Voilà. Depuis les toutes dernières minutes de Batman Begins, je l'attendais. Je n'en suis pas sorti bouleversé. Reste que c'était du bon. Du très bon. Sans doute ce que l'on peut tirer de mieux d'un personnage de type Batman.

D'ailleurs, maintenant, on dit «le» Batman, comme on dit «l'Araignée». Logique. Merci à Christopher Nolan.

Certains font grand cas du duel d'acteur entre Heath Ledger et Christian Bale. Le combat n'était pas à armes égales. Premièrement, avec sa mort, Ledger avait une cote d'amour assez invraissamblable. Ensuite, tout le monde préfère le Joker à (au) Batman. Le premier est coloré, le second sombre. Joker est constamment vaincu, ostracisé, torturé, alors que Batman, quand il en a marre, peut tranquillement se réfugier chez Bruce Wayne et siroter de l'armagnac dans son palais de milliardaire. Mais revenons au film.

Que voulez-vous qu'un acteur tire d'un rôle où il doit, chaque fois que l'intensité dramatique est au rendez-vous, porter un masque qui lui cache les trois quarts du visage (dont les yeux au complet)? Heath Ledger, en contre-partie, avait le visage barbouillé d'un maquillage expressif, tragique en lui-même, qui le rendait méconnaissable et jouait déjà la moitié de son rôle.

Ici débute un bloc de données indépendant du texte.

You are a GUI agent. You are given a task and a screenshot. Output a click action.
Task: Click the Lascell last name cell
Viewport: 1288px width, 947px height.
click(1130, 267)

On se dit aussi que le Joker de Heath Ledger est mieux que celui de Nicholson. C'est vrai, mais je préfère dire que le Joker de Christopher Nolan est meilleur que celui de Burton (qui a d'ailleurs commis le crime de le tuer à la fin). Nicholson, dans ce film, aurait glacé le sang des spectateurs avec cent fois plus d'intensité que dans the Shining. Burton a donné un Joker de bd. Nolan a créé le Joker du cinéma.

Est-ce à dire que j'ai trouvé Heath mauvais? Pas du tout. Il a été génial. Il va être dur à remplacer, tout comme il sera impossible de sortir, d'où que ce soit, un meilleur film de Batman. Après ce coup de boutoir, la franchise va inévitablement décliner, comme X-Men avant elle. Enfin, si Nolan reste aux commandes (ce qui m'étonnerait), elle ne descendra jamais aussi bas qu'elle l'a été.

Nolan a tout donné à son Joker. L'affiche, le bagou, l'effet de surprise. Ceux qui connaissaient la bd ont dû être surpris que Harvey Dent ne soit pas défiguré par un jet d'acide en plein tribunal, mais que ce soit le Joker qui le piège et le brûle. Les conditions abominablement dramatiques le poussent à la folie d'une manière bien plus crédible que dans la bd, mais ce n'est pas l'invention de Nolan. Cette mise en scène odieuse et sadique, cette démonstration du Joker qui prétend que n'importe qui peut céder à la folie, c'est Gordon qui la subissait dans «The Killing Joke». La santé mentale du commissaire y résistait, malgré sa douleur, et le Joker échouait donc. Ici, Dent s'effondre. En croisant les mythes, Nolan fait triompher Joker. Sa victoire est totale.

Que Batman de Nolan retienne le Joker au-dessus du vide est-il un pied de nez à celui de Burton, qui tirait lâchement son ennemi dans le dos pour le précipiter dans la chute? J'aime à le croire.